Gorgée d’espoirs, sous la bienveillance de ses quatre présidents, la Vente des Hospices de Beaune 2018 est lancée. Ludivine Griveau, la régisseuse du domaine des Hospices de Beaune et ses équipes ont beaucoup donné pour enfanter ce millésime hors norme. Ils espèrent à présent recevoir autant. Qui dit mieux ?
Évacuons ce jeu de mot (bouchonné) d’entrée, la 158e Vente des vins des Hospices de Beaune a démarré sous les meilleures auspices. Baignée de soleil et d’excitation, la cité beaunoise a accueilli les présidents Nathalie Baye, Emmanuelle Béart, Erik Orsenna et Pascal Elbé (Alice Taglioni étant finalement absente) pour un dimanche sans doute historique.
Lors de la traditionnelle conférence de presse du BIVB, François Labet a d’abord qualifié 2018 d’année « particulière », d’un « millésime idéal » ayant bravé les intempéries du printemps et la sécheresse de l’été.
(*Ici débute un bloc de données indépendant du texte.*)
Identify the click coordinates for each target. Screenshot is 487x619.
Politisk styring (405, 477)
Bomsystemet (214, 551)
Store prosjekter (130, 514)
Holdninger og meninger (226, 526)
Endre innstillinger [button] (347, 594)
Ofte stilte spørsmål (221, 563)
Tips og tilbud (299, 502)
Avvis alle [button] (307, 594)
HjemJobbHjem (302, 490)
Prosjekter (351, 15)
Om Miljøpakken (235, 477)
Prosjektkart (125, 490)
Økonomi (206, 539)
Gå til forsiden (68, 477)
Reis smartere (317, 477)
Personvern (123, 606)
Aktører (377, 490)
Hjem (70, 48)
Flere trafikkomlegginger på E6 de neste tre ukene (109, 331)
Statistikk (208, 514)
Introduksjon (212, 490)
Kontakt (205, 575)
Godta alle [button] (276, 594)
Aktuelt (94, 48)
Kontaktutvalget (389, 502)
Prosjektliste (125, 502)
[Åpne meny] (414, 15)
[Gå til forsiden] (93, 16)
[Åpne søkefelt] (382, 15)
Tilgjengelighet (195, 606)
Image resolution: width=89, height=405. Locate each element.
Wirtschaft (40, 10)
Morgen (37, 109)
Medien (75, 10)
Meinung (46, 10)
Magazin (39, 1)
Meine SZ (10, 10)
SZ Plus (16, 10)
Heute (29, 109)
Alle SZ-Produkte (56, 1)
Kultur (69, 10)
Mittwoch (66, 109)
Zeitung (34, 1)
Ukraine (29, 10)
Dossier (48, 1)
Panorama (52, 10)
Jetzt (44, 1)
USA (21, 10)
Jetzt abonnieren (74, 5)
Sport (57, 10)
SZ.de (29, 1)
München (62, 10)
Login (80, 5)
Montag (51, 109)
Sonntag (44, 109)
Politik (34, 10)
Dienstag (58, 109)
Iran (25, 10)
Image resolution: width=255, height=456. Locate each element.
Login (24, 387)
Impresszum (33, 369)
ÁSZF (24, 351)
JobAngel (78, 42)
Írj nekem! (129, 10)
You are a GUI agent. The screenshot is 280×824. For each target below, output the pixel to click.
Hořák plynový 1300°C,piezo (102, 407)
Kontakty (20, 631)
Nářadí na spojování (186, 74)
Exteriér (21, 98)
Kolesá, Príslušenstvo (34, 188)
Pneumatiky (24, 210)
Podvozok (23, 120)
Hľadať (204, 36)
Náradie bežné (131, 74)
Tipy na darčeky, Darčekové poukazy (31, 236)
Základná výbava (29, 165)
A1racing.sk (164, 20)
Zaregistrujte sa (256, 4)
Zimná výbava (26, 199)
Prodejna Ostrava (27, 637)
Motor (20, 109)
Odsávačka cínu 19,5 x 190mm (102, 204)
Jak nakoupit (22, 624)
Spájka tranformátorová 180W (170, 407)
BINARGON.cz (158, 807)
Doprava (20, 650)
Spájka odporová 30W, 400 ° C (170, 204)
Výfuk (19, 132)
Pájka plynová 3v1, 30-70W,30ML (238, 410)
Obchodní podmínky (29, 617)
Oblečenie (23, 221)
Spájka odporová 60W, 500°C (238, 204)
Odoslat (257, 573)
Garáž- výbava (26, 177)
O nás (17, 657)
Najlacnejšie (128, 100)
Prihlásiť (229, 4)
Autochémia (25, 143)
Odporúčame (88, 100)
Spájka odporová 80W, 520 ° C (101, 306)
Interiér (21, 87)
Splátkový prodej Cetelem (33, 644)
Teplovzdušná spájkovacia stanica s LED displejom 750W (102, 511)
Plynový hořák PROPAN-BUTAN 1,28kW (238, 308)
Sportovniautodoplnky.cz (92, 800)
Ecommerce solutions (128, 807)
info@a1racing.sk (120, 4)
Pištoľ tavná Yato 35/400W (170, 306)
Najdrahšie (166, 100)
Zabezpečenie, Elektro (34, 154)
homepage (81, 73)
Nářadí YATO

Puis le président de l’intreprofession s’est lâché, quand même, devant le constat d’une récolte bourguignonne idyllique estimée à 1,8 million d’hectolitres et une climatologie proche de l’exceptionnelle année 1947 : « Fantastique ! »
Tout n’a pas été facile
Cette prudence liminaire se comprend. Tout n’a pas été facile en 2018, à écouter Ludivine Griveau. La régisseuse du domaine des Hospices a fait état, en toute transparence, d’une « climatologie difficile à dompter, qui a entrainé des choix stratégiques au domaine, parfois en passant de mauvaises nuits ». Ces actes forts ont débuté tôt, par une campagne de dédoublage (retirer les double bourgeons) lors de la floraison. « Les raisins sont très vite apparus, fin avril, mi mai, et nous avons tout de suite perçu une récolte généreuse. Récolte qu’il a fallu contenir via des opérations de régulation, en évitant la vendange en vert car elle constitue un recours ultime, le dernier pansement à mettre. Ce niveau de rendement, soit 50 hectolitres par hectare pour les rouges et autour de 40 pour les blancs, permet à notre sens d’enfanter de grands vins. »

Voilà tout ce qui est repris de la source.